» **TASK DESCRIPTION**
Beginning at the first line of the data, print each line exactly, stopping after the line that contains "Reporta un correo".

» **RECORDS FOR THIS EXERCISE**
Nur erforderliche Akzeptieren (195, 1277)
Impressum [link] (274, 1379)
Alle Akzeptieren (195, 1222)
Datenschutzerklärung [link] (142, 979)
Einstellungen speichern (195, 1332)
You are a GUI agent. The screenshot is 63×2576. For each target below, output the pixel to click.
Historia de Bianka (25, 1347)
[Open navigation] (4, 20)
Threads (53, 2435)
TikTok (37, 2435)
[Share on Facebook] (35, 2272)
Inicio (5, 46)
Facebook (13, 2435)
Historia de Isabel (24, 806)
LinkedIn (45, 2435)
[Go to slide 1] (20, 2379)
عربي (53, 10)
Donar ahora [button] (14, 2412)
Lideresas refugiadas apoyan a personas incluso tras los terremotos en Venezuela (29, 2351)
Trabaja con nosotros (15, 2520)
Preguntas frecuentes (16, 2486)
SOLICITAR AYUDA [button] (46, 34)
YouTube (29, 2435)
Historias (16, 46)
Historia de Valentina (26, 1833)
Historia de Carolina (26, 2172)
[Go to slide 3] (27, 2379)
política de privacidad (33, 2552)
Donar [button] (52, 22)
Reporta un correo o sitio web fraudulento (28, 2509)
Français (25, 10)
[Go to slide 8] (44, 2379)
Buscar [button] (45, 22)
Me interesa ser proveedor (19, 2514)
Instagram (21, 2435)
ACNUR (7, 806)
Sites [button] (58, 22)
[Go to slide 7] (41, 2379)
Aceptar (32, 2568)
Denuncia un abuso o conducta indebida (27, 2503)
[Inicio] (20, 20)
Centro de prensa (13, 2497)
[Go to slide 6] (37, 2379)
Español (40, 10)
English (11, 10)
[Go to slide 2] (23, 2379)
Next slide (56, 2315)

» **RESULT OF THIS EXERCISE**
Nur erforderliche Akzeptieren (195, 1277)
Impressum [link] (274, 1379)
Alle Akzeptieren (195, 1222)
Datenschutzerklärung [link] (142, 979)
Einstellungen speichern (195, 1332)
You are a GUI agent. The screenshot is 63×2576. For each target below, output the pixel to click.
Historia de Bianka (25, 1347)
[Open navigation] (4, 20)
Threads (53, 2435)
TikTok (37, 2435)
[Share on Facebook] (35, 2272)
Inicio (5, 46)
Facebook (13, 2435)
Historia de Isabel (24, 806)
LinkedIn (45, 2435)
[Go to slide 1] (20, 2379)
عربي (53, 10)
Donar ahora [button] (14, 2412)
Lideresas refugiadas apoyan a personas incluso tras los terremotos en Venezuela (29, 2351)
Trabaja con nosotros (15, 2520)
Preguntas frecuentes (16, 2486)
SOLICITAR AYUDA [button] (46, 34)
YouTube (29, 2435)
Historias (16, 46)
Historia de Valentina (26, 1833)
Historia de Carolina (26, 2172)
[Go to slide 3] (27, 2379)
política de privacidad (33, 2552)
Donar [button] (52, 22)
Reporta un correo o sitio web fraudulento (28, 2509)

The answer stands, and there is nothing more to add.